É então que surge o bando de Joãozinho Bem-Bem, homem da mesma estirpe do antigo Augusto Matraga. Suas intenções provavelmente eram malévolas naquela região, mas o amor e a dedicação com que o protagonista o recebe o desarma. O bandido intui o poder bélico de Matraga, por isso o convida a fazer parte da empreitada. É uma forte tentação: o herói sente saudade do poder de desmando que possuía. Imagina até a possibilidade de vingar a morte de Quim. Mas resistiu a mais essa tentação. Estava evoluindo a passos largos. Joãozinho Bem-Bem parte, deixando Matraga, mas levando uma afeição enorme por ele.

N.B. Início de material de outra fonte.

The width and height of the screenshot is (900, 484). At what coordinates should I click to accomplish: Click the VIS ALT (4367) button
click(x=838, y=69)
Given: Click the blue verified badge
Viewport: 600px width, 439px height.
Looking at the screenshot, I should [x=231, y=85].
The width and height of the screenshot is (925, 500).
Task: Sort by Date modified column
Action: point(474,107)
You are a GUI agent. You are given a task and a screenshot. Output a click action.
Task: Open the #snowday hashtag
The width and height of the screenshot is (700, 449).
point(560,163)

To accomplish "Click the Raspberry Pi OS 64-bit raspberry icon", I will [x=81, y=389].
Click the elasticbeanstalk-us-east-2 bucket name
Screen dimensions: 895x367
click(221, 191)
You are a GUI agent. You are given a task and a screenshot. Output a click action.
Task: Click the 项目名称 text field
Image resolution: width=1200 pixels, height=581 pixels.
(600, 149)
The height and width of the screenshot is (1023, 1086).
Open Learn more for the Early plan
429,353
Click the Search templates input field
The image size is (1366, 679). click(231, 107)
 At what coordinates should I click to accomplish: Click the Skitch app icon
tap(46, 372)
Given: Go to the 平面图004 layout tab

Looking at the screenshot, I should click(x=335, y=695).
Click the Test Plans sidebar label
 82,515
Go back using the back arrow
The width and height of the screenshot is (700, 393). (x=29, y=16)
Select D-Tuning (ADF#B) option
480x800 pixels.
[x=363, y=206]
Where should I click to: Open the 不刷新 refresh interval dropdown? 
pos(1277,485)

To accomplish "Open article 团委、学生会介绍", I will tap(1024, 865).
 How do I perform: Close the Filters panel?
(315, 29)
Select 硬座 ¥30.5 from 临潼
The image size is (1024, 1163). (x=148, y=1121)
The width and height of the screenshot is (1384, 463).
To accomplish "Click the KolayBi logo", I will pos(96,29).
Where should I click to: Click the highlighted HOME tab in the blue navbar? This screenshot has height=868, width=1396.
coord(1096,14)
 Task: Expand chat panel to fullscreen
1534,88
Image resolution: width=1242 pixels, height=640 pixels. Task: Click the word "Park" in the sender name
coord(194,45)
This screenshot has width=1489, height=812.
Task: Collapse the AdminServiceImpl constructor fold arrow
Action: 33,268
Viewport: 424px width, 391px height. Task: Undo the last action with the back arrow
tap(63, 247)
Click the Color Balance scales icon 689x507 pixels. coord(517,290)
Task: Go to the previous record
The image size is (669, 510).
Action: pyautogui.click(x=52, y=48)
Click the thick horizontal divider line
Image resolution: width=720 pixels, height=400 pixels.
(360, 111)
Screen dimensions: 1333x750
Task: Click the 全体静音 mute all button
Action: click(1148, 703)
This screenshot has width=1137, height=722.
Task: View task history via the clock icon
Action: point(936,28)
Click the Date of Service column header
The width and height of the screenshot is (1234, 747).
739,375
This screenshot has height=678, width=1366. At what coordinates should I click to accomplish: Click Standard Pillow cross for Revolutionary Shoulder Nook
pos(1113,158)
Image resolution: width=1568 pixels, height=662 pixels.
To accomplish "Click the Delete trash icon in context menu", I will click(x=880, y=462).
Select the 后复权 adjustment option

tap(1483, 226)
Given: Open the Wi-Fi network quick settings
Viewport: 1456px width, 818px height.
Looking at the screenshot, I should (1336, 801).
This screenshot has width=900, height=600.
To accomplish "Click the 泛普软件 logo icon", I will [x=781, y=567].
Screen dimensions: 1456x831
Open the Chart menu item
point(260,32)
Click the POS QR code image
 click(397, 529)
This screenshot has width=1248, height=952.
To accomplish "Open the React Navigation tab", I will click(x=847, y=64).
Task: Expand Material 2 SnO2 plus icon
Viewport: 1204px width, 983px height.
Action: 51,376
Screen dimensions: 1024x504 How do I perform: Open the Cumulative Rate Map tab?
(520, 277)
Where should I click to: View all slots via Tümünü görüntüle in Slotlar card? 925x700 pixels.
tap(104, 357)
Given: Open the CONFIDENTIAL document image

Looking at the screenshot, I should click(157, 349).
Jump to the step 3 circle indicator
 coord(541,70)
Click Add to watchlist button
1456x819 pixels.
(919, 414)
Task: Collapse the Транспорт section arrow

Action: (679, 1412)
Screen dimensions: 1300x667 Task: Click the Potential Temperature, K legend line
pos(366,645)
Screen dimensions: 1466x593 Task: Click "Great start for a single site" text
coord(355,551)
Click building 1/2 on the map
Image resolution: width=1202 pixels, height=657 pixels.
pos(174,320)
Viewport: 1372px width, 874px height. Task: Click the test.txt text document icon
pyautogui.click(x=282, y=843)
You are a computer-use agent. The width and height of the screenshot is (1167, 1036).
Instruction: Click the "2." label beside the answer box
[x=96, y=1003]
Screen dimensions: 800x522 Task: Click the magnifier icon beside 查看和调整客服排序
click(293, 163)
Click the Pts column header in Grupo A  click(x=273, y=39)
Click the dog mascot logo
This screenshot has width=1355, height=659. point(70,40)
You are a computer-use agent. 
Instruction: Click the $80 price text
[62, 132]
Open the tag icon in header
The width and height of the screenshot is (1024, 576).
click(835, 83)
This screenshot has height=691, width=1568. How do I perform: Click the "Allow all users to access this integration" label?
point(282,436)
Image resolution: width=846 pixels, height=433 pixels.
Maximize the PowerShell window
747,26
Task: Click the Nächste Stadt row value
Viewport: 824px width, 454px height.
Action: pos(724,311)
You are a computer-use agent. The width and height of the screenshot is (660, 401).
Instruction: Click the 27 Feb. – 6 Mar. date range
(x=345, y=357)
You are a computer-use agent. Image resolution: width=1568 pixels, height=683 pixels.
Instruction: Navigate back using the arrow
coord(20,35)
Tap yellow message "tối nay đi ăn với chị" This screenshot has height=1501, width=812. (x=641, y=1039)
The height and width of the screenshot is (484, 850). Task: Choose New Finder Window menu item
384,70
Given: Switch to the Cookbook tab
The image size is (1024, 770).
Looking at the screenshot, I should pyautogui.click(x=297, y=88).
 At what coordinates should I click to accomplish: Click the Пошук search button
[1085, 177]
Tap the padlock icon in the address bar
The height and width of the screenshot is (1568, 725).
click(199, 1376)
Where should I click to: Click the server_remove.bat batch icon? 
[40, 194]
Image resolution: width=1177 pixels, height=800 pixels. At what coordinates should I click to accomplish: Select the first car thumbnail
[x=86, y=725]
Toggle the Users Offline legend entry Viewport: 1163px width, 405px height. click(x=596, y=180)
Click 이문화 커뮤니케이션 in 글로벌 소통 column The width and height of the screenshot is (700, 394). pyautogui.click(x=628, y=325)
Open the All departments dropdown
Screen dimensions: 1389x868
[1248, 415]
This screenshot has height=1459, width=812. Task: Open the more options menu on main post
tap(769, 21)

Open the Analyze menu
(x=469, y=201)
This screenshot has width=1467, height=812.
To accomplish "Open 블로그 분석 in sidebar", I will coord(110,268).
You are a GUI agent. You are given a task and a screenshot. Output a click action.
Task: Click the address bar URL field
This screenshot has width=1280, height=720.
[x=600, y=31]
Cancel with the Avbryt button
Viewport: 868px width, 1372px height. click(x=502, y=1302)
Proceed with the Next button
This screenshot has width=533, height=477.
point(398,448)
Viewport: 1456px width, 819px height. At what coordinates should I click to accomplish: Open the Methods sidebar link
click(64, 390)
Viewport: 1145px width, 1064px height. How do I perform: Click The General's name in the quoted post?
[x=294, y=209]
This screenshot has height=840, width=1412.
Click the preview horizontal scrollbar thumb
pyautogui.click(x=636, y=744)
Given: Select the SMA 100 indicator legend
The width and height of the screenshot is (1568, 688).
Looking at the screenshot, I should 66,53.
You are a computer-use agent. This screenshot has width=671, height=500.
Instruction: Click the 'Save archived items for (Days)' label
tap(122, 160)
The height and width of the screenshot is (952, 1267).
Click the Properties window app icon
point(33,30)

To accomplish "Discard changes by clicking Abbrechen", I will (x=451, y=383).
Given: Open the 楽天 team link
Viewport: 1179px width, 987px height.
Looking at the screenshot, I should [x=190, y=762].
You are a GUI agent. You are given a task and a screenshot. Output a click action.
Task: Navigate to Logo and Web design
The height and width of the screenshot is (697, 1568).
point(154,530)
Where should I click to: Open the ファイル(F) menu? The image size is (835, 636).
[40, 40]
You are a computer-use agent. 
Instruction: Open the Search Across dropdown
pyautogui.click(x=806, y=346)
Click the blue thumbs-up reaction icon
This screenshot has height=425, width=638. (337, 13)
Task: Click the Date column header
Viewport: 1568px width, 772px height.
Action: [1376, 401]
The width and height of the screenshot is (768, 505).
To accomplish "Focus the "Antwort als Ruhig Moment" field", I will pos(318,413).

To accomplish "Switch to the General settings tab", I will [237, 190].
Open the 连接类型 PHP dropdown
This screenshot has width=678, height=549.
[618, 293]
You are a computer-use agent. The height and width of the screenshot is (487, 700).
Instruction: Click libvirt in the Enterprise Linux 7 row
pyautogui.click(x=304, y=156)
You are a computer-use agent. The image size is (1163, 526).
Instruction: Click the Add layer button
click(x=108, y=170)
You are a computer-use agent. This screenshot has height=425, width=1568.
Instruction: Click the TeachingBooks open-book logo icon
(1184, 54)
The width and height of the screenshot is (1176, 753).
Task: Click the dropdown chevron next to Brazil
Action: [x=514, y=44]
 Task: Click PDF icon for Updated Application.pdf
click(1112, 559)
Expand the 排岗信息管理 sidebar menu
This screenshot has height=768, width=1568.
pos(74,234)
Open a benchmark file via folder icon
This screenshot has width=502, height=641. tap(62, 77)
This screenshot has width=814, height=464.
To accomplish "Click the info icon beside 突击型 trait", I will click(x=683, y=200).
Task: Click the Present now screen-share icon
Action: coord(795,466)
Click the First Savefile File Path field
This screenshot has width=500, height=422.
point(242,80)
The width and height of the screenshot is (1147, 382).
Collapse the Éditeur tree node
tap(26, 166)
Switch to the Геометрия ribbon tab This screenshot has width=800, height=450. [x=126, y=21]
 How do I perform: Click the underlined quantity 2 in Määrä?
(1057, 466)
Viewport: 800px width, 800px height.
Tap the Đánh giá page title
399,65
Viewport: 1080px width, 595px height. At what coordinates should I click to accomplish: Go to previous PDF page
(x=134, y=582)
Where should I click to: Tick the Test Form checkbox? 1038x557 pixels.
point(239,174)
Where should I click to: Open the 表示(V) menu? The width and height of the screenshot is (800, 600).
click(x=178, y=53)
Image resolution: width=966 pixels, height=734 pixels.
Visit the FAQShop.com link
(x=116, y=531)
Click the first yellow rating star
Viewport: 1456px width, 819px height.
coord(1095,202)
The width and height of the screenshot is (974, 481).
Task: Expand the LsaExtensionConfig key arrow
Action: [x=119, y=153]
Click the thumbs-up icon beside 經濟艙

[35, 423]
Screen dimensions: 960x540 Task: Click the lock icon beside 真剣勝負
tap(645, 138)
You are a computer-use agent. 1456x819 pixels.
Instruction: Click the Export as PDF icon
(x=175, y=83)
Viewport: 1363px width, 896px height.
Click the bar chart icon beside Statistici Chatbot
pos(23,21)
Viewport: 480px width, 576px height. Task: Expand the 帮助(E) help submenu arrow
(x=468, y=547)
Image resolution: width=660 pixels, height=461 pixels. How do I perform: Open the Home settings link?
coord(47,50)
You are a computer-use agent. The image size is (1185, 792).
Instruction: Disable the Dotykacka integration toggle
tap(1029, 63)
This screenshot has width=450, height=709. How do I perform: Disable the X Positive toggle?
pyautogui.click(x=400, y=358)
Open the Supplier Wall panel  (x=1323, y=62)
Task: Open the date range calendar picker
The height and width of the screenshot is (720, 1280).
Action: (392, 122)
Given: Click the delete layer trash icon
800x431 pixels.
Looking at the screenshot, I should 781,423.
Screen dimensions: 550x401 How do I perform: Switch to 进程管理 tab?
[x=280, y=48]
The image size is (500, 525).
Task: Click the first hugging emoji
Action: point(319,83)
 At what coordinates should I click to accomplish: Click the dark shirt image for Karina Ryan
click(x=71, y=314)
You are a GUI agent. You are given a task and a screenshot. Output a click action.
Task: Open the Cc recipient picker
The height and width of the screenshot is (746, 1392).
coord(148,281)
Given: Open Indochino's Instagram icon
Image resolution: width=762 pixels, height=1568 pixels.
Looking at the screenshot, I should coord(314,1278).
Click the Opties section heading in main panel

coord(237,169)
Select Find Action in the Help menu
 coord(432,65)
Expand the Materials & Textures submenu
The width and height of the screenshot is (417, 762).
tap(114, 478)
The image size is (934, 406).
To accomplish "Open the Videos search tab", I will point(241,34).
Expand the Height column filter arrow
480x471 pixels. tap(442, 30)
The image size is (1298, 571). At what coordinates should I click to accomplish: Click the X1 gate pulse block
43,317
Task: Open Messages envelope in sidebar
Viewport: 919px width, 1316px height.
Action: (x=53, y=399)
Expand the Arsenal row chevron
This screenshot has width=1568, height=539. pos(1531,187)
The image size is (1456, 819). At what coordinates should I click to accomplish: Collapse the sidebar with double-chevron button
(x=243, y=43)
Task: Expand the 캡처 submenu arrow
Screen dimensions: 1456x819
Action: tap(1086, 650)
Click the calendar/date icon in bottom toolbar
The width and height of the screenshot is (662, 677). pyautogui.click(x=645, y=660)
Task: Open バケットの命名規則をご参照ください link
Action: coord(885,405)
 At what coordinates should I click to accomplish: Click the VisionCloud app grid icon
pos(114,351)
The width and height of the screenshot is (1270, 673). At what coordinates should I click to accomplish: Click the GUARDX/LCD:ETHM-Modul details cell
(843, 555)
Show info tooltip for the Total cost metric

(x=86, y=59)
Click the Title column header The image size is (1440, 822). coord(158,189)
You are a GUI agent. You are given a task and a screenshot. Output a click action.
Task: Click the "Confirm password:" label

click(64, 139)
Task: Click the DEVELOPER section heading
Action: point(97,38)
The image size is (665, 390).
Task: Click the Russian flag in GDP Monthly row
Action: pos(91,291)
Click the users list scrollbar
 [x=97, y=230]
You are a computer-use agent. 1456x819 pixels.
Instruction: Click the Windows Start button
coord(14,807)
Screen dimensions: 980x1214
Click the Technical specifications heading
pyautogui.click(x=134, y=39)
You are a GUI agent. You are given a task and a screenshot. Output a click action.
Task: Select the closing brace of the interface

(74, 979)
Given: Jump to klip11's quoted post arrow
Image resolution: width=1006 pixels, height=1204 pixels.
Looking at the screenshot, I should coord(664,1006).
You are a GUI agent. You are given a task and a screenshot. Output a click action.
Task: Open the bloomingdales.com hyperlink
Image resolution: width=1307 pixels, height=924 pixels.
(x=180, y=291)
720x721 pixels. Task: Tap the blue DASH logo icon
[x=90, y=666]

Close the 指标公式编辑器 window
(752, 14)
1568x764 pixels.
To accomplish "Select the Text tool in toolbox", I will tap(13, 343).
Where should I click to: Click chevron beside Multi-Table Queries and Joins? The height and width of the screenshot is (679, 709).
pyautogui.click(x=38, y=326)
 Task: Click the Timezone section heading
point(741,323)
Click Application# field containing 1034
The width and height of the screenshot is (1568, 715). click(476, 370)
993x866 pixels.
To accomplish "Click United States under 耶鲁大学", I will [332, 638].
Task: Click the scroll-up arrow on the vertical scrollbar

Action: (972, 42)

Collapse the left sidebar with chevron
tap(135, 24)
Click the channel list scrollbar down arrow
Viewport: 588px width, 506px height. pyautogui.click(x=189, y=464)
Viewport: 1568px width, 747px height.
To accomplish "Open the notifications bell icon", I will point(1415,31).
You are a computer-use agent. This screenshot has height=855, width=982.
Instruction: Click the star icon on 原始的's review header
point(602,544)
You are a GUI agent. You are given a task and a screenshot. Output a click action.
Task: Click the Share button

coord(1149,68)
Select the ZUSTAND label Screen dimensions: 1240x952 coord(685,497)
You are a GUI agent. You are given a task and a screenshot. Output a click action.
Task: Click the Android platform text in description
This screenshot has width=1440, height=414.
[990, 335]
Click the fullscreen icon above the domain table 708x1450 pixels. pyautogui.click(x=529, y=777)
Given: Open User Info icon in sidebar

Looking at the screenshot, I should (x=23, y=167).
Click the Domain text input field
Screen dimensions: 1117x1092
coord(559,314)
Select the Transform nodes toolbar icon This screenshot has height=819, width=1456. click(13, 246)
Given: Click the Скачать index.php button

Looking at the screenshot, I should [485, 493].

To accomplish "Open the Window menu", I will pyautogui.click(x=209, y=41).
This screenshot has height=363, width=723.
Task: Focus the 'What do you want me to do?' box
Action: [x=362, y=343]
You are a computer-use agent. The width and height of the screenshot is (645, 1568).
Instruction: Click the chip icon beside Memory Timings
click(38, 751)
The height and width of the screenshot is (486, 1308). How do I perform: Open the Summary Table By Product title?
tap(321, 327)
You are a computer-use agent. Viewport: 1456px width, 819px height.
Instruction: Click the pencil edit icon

Dias depois, enquanto Augusto trabalhava, presenciou uma belíssima explosão de pássaros voando. Sua intuição lhe diz algo maravilhoso, que o faz pensar o dia inteiro. Até que toma uma resolução: decide partir. Faz sua viagem em um jumento, animal carregado de simbologia cristã, pois havia carregado Maria às vésperas do nascimento de Cristo. Carregara, pois, o salvador. Matraga viaja muitos dias, até chegar ao arraial do Rala-Coco, que estava em polvorosa. O bando de Joãozinho Bem-Bem lá estava, prestes a realizar um crime hediondo. Um dos capangas do facínora o havia abandonado, ação que fora considerada traição. Joãozinho resolve se vingar em cima da família deste, querendo assassiná-la. No momento em que Augusto havia chegado, o pai do fugitivo tinha aparecido e pedido clemência pela vida de inocentes. A fúria do criminoso parecia não ter limite, pois já estava prestes a se derramar sobre o idoso. É nesse instante que Augusto Matraga intercede. Mesmo havendo um enorme apreço entre Joãozinho e o herói, os dois começam a se desentender. O bandido está tomado de um maligno espírito vingativo. Matraga defende a bondade divina, sempre pedindo para seu opositor evitar uma tragédia injusta, sempre clamando pelo nome de Deus. O inevitável acontece. Há uma terrível luta. Tiros de todos os lados. Os dois saem feridos, mas Matraga, sempre invocando o nome do Senhor e pedindo para seu amigo se arrepender dos pecados, acaba vencendo, rasgando a barriga de Joãozinho, que morre segurando nas mãos suas entranhas. Augusto Matraga estava morrendo, mas contente.

Aclamado como santo e salvador entre o povo que tenta socorrê-lo, ainda tem tempo para fazer com que respeitassem o cadáver de Joãozinho Bem-Bem, mandando que o enterrassem dignamente. Ainda teve tempo, além disso, de abençoar sua filha perdida. Morre, porque havia chegado a sua hora e a sua vez. Havia realizado sua missão, cumprido os planos de um misterioso desígnio divino. Estava salvo. Ia para o Céu.